▶ EXCERPTED RECORDS:

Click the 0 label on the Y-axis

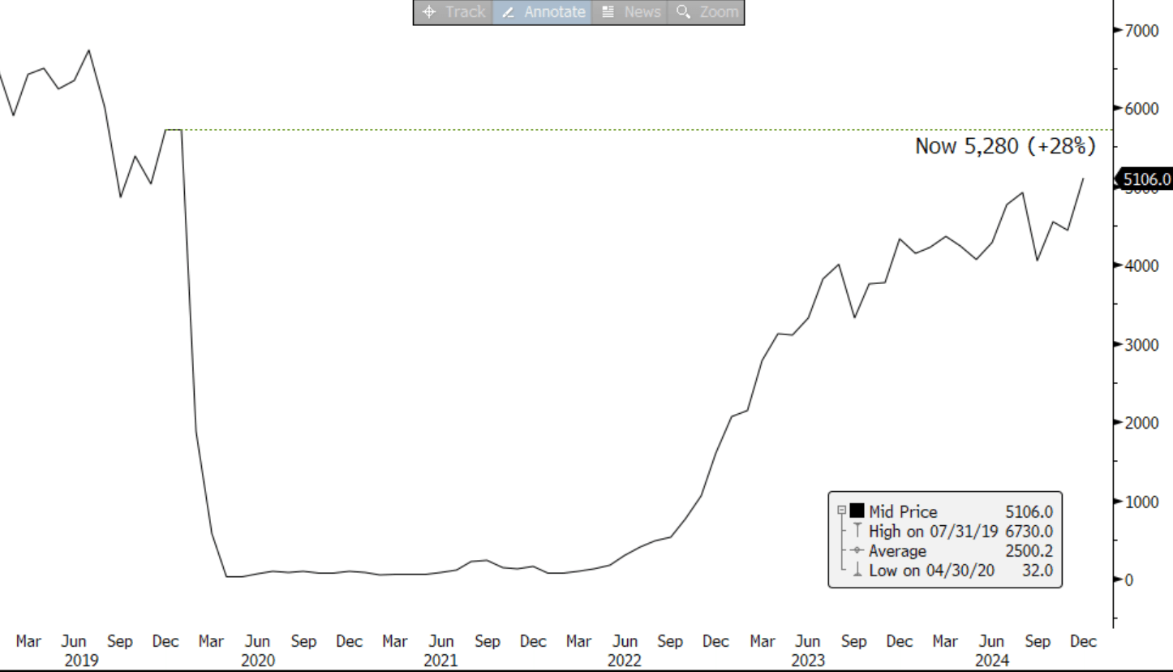tap(1128, 579)
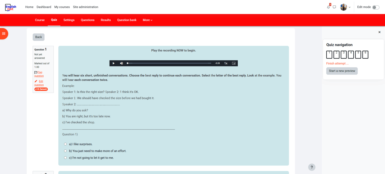
Task: Select answer b) make more of an effort
Action: click(x=65, y=151)
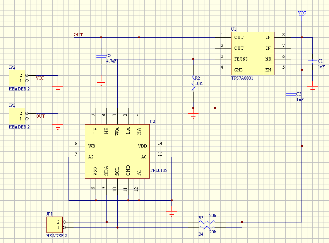Select the ground symbol below C1
Image resolution: width=329 pixels, height=243 pixels.
coord(312,89)
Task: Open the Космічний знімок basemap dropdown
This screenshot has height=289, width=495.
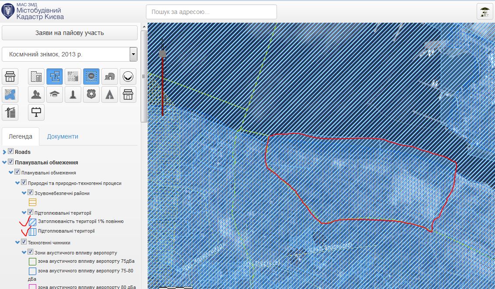Action: (x=134, y=55)
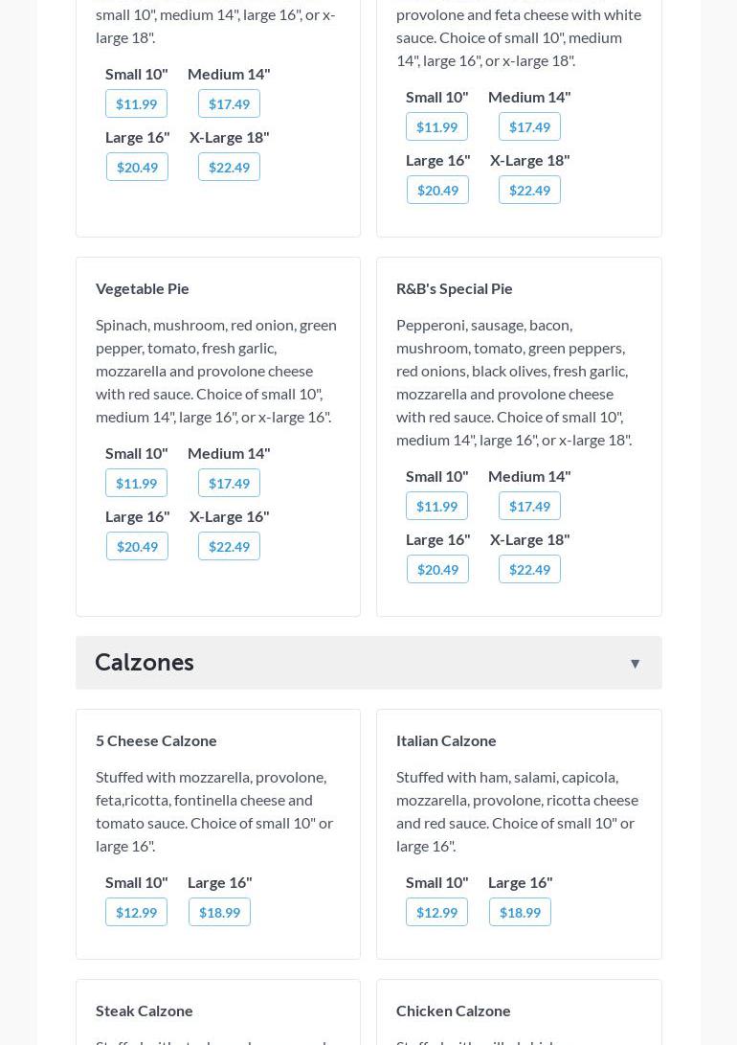The width and height of the screenshot is (737, 1045).
Task: Open the Chicken Calzone item title
Action: [x=454, y=1011]
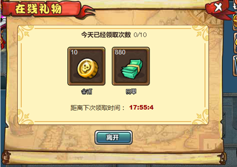The width and height of the screenshot is (237, 167).
Task: Click the 880 quantity on the cash slot
Action: coord(120,52)
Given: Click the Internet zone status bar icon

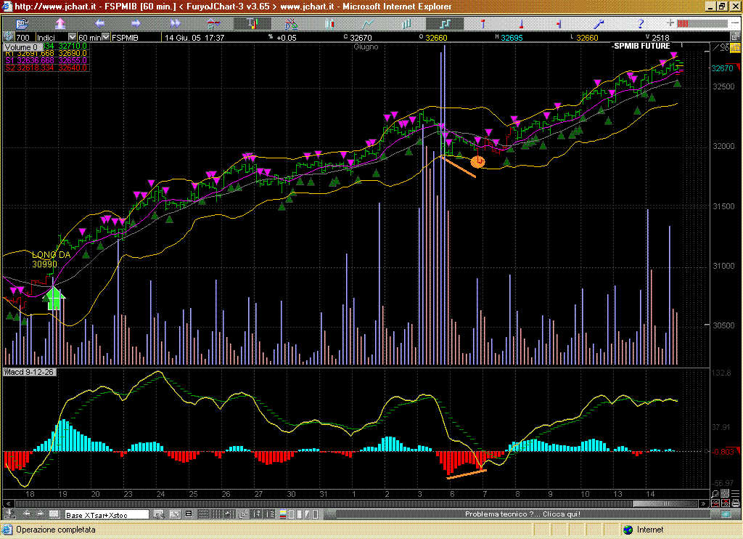Looking at the screenshot, I should [x=628, y=530].
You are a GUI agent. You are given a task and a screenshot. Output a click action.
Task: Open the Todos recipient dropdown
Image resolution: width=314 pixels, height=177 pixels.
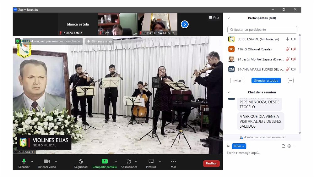pos(239,146)
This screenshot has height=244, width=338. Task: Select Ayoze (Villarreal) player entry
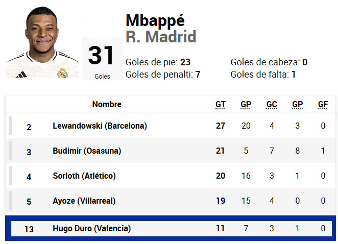pyautogui.click(x=84, y=201)
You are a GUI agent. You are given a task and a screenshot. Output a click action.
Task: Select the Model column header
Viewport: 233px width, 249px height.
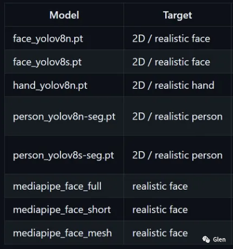coord(64,15)
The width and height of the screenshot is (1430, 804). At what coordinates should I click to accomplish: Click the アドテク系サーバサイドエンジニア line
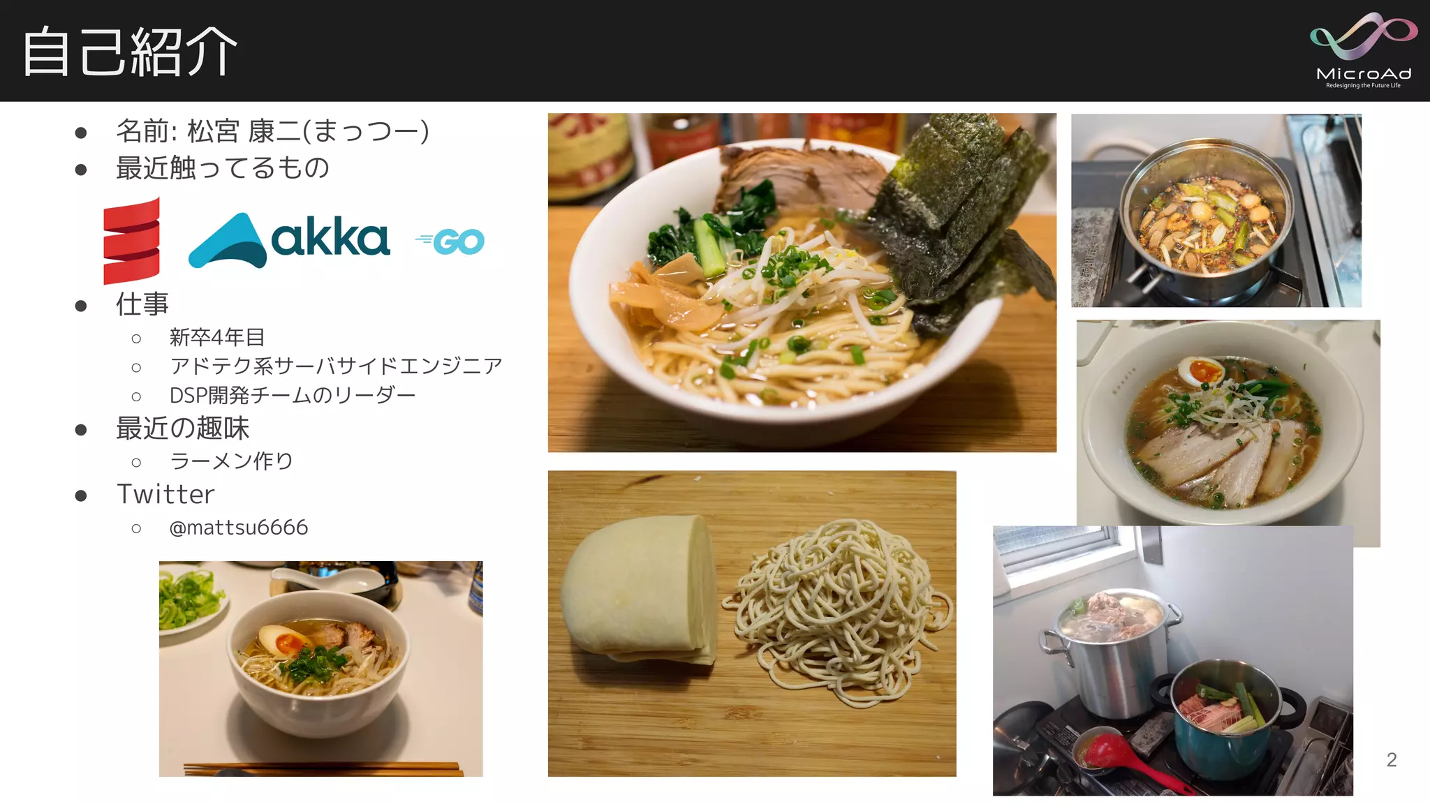[x=336, y=366]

▶ WHAT IS BEING ASKED: From the entries above, extract each line containing "dropdown".

▶ ANSWER SECTION:
Task: Open the Космічний знімок basemap dropdown
Task: Open the Todos recipient dropdown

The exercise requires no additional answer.